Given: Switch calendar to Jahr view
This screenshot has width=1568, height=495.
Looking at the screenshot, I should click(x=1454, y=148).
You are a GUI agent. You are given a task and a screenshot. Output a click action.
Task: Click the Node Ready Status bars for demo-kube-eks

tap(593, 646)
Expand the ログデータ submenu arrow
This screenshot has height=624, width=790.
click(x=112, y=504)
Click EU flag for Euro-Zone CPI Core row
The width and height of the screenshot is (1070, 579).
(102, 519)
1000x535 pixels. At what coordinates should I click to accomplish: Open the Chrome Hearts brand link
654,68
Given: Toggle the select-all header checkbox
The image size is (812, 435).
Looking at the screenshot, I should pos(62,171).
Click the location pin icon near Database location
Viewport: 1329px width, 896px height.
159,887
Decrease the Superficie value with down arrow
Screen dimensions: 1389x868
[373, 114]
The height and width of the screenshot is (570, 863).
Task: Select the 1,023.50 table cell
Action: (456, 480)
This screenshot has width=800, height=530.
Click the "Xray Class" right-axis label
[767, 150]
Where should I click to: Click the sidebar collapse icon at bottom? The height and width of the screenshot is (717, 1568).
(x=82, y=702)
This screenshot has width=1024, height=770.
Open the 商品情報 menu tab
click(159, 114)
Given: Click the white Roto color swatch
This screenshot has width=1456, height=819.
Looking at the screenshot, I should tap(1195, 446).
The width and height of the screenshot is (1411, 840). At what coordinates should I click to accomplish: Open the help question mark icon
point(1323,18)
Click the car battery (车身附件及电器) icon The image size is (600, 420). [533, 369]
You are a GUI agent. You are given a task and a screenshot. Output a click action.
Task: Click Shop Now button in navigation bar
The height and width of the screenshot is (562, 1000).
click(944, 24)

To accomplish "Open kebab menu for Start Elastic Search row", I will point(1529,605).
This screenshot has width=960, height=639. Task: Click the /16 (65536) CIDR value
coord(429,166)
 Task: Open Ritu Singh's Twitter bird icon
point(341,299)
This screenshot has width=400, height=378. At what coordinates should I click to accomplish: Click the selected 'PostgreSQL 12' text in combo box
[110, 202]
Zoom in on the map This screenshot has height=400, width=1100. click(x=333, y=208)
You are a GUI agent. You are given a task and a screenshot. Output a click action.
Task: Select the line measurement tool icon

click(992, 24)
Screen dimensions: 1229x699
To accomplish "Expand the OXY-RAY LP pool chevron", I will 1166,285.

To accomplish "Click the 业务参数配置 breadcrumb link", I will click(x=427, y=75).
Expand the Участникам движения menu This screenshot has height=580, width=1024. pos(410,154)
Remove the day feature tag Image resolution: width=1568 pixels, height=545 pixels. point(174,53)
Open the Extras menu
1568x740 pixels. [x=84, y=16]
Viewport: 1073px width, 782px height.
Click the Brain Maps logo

______________________________

## WHAT TO PRODUCE
Each entry is to be returned in full, character for character.

## SOLVED PROBLEM
Given: Switch calendar to Jahr view
This screenshot has width=1568, height=495.
Looking at the screenshot, I should click(x=1454, y=148).
You are a GUI agent. You are given a task and a screenshot. Output a click action.
Task: Click the Node Ready Status bars for demo-kube-eks

tap(593, 646)
Expand the ログデータ submenu arrow
This screenshot has height=624, width=790.
click(x=112, y=504)
Click EU flag for Euro-Zone CPI Core row
The width and height of the screenshot is (1070, 579).
(102, 519)
1000x535 pixels. At what coordinates should I click to accomplish: Open the Chrome Hearts brand link
654,68
Given: Toggle the select-all header checkbox
The image size is (812, 435).
Looking at the screenshot, I should pos(62,171).
Click the location pin icon near Database location
Viewport: 1329px width, 896px height.
159,887
Decrease the Superficie value with down arrow
Screen dimensions: 1389x868
[373, 114]
The height and width of the screenshot is (570, 863).
Task: Select the 1,023.50 table cell
Action: (456, 480)
This screenshot has width=800, height=530.
Click the "Xray Class" right-axis label
[767, 150]
Where should I click to: Click the sidebar collapse icon at bottom? The height and width of the screenshot is (717, 1568).
(x=82, y=702)
This screenshot has width=1024, height=770.
Open the 商品情報 menu tab
click(159, 114)
Given: Click the white Roto color swatch
This screenshot has width=1456, height=819.
Looking at the screenshot, I should tap(1195, 446).
The width and height of the screenshot is (1411, 840). At what coordinates should I click to accomplish: Open the help question mark icon
point(1323,18)
Click the car battery (车身附件及电器) icon The image size is (600, 420). [533, 369]
You are a GUI agent. You are given a task and a screenshot. Output a click action.
Task: Click Shop Now button in navigation bar
The height and width of the screenshot is (562, 1000).
click(944, 24)

To accomplish "Open kebab menu for Start Elastic Search row", I will point(1529,605).
This screenshot has width=960, height=639. Task: Click the /16 (65536) CIDR value
coord(429,166)
 Task: Open Ritu Singh's Twitter bird icon
point(341,299)
This screenshot has width=400, height=378. At what coordinates should I click to accomplish: Click the selected 'PostgreSQL 12' text in combo box
[110, 202]
Zoom in on the map This screenshot has height=400, width=1100. click(x=333, y=208)
You are a GUI agent. You are given a task and a screenshot. Output a click action.
Task: Select the line measurement tool icon

click(992, 24)
Screen dimensions: 1229x699
To accomplish "Expand the OXY-RAY LP pool chevron", I will 1166,285.

To accomplish "Click the 业务参数配置 breadcrumb link", I will click(x=427, y=75).
Expand the Участникам движения menu This screenshot has height=580, width=1024. pos(410,154)
Remove the day feature tag Image resolution: width=1568 pixels, height=545 pixels. point(174,53)
Open the Extras menu
1568x740 pixels. [x=84, y=16]
Viewport: 1073px width, 782px height.
Click the Brain Maps logo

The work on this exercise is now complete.